Per quanto concerne il Collegio di legittimità, l’ordinanza n. 982/2023 (con commento di Antonino Russo, “Pec non registrata ma chiara, valida la notifica del ruolo”, in Fiscooggi del 7 marzo 2023) ha fornito le prime indicazioni interpretative sull’argomento, ritenendo che, nel rispetto del principio generale che reputa irrilevanti le violazioni formali che non abbiano arrecato un’effettiva lesione alla sfera giuridica del contribuente, non è invalida la notificazione elettronica quando dall’indirizzo dal quale la notifica è stata eseguita “era chiaramente evincibile il mittente pur se diverso da quello risultante dai pubblici registri”, perché una diversa conclusione “sarebbe…contraria rispetto ai principi di buona fede, correttezza e solidarietà di cui agli artt. 1175 e 1375 cod. civ. e 2 Cost., tenendo conto che il contribuente non ha addotto alcun motivo in virtù del quale sarebbe stato leso in concreto il diritto di difesa”.

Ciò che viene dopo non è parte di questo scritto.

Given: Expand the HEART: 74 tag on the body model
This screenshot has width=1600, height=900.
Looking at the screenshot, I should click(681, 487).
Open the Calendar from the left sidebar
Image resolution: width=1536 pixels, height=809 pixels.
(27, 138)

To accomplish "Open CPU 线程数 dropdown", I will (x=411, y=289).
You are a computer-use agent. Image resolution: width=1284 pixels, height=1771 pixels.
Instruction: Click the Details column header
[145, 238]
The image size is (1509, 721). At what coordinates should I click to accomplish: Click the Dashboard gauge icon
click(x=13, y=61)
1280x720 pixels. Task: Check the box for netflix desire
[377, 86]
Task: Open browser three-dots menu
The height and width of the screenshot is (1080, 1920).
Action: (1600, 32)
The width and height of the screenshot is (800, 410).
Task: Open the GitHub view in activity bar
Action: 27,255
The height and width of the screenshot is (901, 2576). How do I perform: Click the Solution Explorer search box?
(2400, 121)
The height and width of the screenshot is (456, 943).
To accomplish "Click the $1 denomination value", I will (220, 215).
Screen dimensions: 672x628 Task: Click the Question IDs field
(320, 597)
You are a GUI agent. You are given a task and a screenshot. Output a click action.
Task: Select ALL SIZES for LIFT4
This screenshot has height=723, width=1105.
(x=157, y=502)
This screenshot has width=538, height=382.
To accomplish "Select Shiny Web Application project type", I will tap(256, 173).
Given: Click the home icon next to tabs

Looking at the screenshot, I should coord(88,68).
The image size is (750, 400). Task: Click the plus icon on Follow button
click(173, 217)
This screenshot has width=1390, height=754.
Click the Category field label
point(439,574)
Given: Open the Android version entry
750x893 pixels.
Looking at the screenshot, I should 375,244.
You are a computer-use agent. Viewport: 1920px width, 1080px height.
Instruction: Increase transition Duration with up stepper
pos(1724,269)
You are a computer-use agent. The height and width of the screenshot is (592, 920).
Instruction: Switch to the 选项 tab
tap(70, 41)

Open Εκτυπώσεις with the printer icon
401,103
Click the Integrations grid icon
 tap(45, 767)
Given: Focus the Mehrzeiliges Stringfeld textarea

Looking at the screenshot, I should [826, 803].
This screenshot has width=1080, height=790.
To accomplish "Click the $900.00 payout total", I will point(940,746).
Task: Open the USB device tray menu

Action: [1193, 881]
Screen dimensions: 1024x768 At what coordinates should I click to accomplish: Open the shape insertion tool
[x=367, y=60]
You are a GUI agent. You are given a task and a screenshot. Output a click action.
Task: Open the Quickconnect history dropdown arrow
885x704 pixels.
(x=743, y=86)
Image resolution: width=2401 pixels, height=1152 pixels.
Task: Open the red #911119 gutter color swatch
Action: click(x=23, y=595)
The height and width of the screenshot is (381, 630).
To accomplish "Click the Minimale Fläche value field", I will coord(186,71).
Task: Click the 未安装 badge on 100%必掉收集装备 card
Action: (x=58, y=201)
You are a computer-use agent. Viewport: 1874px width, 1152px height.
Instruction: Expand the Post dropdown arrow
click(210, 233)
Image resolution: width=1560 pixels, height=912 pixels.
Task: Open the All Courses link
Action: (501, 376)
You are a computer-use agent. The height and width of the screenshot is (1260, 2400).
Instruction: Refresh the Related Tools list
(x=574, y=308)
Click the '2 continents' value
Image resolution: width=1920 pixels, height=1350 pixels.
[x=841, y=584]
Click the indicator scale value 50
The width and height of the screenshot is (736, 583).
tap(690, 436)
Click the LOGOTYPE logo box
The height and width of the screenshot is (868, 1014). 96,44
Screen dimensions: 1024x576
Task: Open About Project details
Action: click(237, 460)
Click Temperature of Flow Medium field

Una soluzione del genere, che privilegia un approccio sostanzialistico laddove il vizio denunciato non abbia leso in concreto il diritto di difesa dell’interessato, è coerente con le pronunce in cui il giudice apicale ha ritenuto che anche la possibilità di denuncia di vizi dell’attività del giudice fondati sulla pretesa violazione di norme processuali “non tutela l’interesse all’astratta regolarità dell’attività giudiziaria, ma garantisce solo l’eliminazione del pregiudizio subito dal diritto di difesa della parte in conseguenza della denunciata violazione” (da ultimo, tra innumerevoli, Cassazione n. 5238/2023, n. 4576/2023, n. 2431/2023, n. 2130/2023): in parole povere, la possibilità di vantare un diritto al rispetto delle regole del processo è riconosciuta se e soltanto nella misura in cui la violazione di dette regole abbia comportato un concreto pregiudizio alla sfera giuridica dell’interessato.
Con più specifico riguardo alla materia della notificazione appare altresì utile ricordare che per consolidata giurisprudenza la disciplina generale della nullità è fondata sul principio di “strumentalità” delle forme, nel senso cioè che la nullità della notifica non discende di per sé dalla violazione della forma, ma piuttosto dalle conseguenze che il vizio di forma comporta sull’idoneità della notifica a raggiungere lo scopo cui è preordinata, mentre l’inesistenza della notificazione è configurabile, “oltre che in caso di totale mancanza materiale dell’atto, nelle sole ipotesi in cui venga posta in essere un’attività priva degli elementi costitutivi essenziali idonei a rendere riconoscibile un atto qualificabile come notificazione, ricadendo ogni altra ipotesi di difformità dal modello legale nella categoria della nullità” (tra le più recenti, Cassazione n. 5366/2023, n. 3509/2023, n. 2325/2023, n. 896/2023).
Infine, per completezza, si segnala che, in un ulteriore recente arresto del giudice tributario di merito (sentenza della Corte di giustizia tributaria di primo grado di Reggio Emilia, n. 14/2023), si è giunti alla conclusione che non è viziata la notifica pec eseguita attraverso un indirizzo digitale non contenuto nei pubblici registri previsti dalla legge. (nel caso di specie, il mittente aveva utilizzato l’indirizzo “non censito” notifica.acc.emiliaromagna@pec.agenziariscossione.gov.it), osservandosi in proposito che “sarebbe stato sufficiente che il Ricorrente si fosse collegato al link ”Ipa Portale (indicepa.gov.it)” per verificare… inserendo nei “parametri di ricerca “ l’indirizzo pec richiamato, per verificare che lo stesso appartiene alla “Agenzia delle Entrate–Riscossione Direzione Regionale Emilia-Romagna…”.